Se il nome è la cosa; se un nome è in noi il concetto d’ogni cosa posta fuori di noi;
e senza nome non si ha il concetto, e la cosa resta in noi come cieca, non distinta e non definita;
ebbene, questo che portai tra gli uomini ciascuno lo incida, epigrafe funeraria,
sulla fronte di quella immagine con cui gli apparvi, e la lasci in pace non ne parli più.
Non è altro che questo, epigrafe funeraria, un nome. Conviene ai morti. A chi ha concluso.
Io sono vivo e non concludo. La vita non conclude. E non sa di nomi, la vita.
Quest’albero, respiro trèmulo di foglie nuove. Sono quest’albero. Albero, nuvola;
domani libro o vento: il libro che leggo, il vento che bevo. Tutto fuori, vagabondo.
L’ospizio sorge in campagna, in un luogo amenissimo.
Io esco ogni mattina, all’alba, perché ora voglio serbare lo spirito così, fresco d’alba,
con tutte le cose come appena si scoprono che sanno ancora del crudo della notte,
prima che il sole ne secchi il respiro umido e le abbagli.
Quelle nubi d’acqua là pese plumbee ammassate sui monti lividi, che fanno parere piú larga
e chiara nella grana d’ombra ancora notturna, quella verde plaga di cielo.
E qua questi fili d’erba, teneri d’acqua anch’essi, freschezza viva delle prode.

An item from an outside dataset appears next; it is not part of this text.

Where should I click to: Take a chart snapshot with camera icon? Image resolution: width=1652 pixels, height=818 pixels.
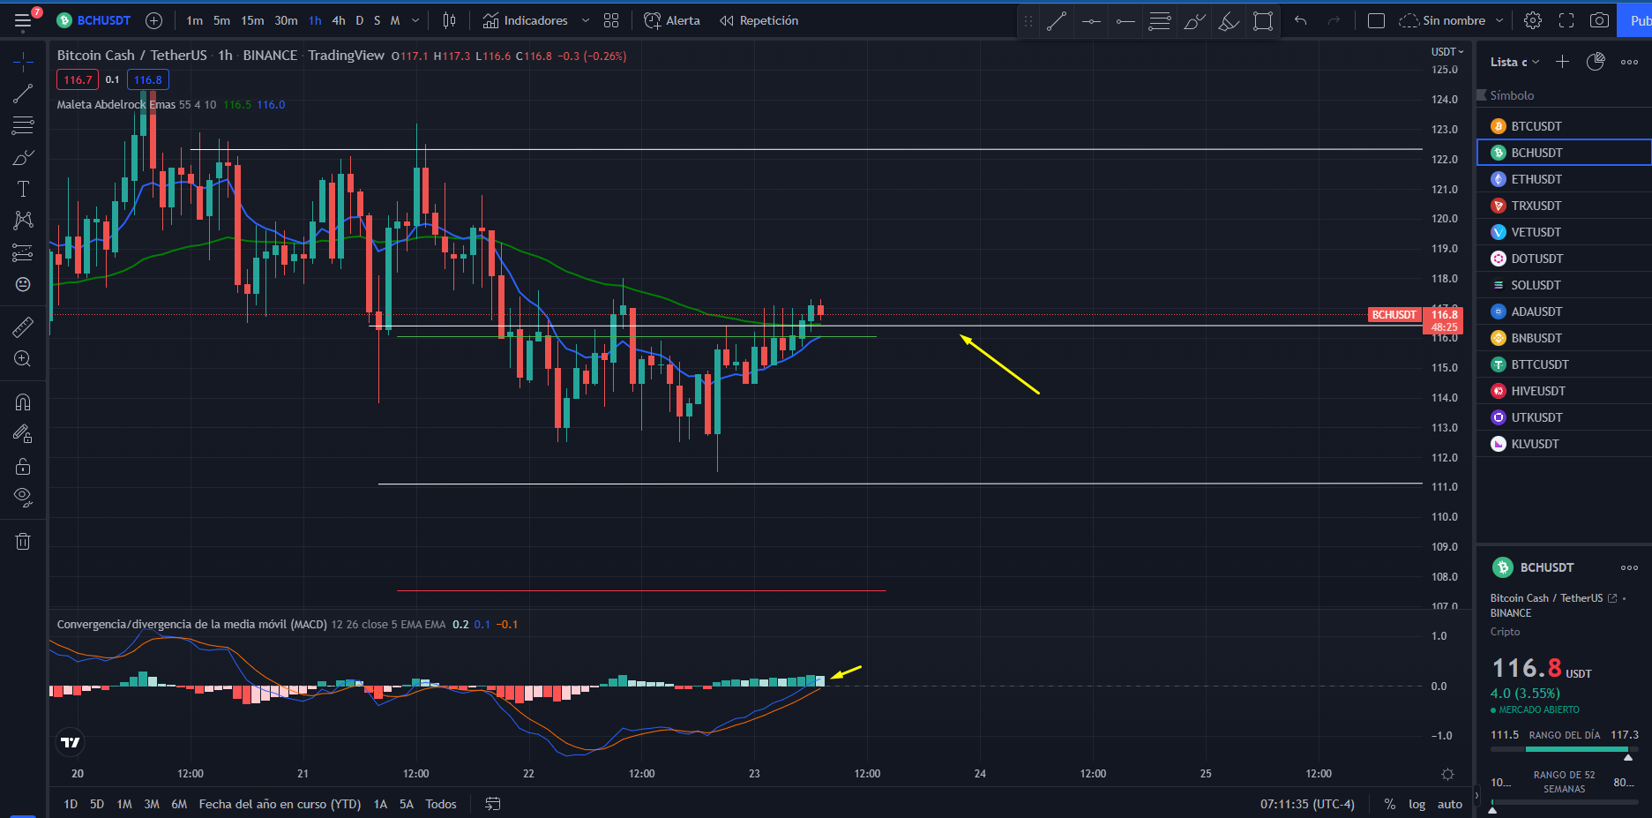pyautogui.click(x=1599, y=20)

E quell’asinello rimasto al sereno tutta la notte, che ora guarda con occhi appannati e sbruffa
in questo silenzio che gli è tanto vicino e a mano a mano pare gli s’allontani cominciando,
ma senza stupore a schiarirglisi attorno, con la luce che dilaga appena
sulle campagne deserte e attonite. E queste carraie qua, tra siepi nere e muricce screpolate,
che su lo strazio dei loro solchi ancora stanno e non vanno. E l’aria è nuova.
E tutto, attimo per attimo, è com’è, che s’avviva per apparire.
Volto subito gli occhi per non vedere più nulla fermarsi nella sua apparenza e morire.
Così soltanto io posso vivere, ormai. Rinascere attimo per attimo.
Impedire che il pensiero si metta in me di nuovo a lavorare,
e dentro mi rifaccia il vuoto delle vane costruzioni.
La città è lontana. Me ne giunge, a volte, nella calma del vespro, il suono delle campane.
Ma ora quelle campane le odo non più dentro di me, ma fuori, per sé sonare,
che forse ne fremono di gioja nella loro cavità ronzante,
in un bel cielo azzurro pieno di sole caldo tra lo stridío
delle rondini o nel vento nuvoloso, pesanti e cosí alte sui campanili aerei.
Pensare alla morte, pregare.
C’è pure chi ha ancora questo bisogno, e se ne fanno voce le campane.
Io non l’ho piú questo bisogno,
perché muoio ogni attimo, io,
e rinasco nuovo e senza ricordi: vivo e intero,
non piú in me, ma in ogni cosa fuori.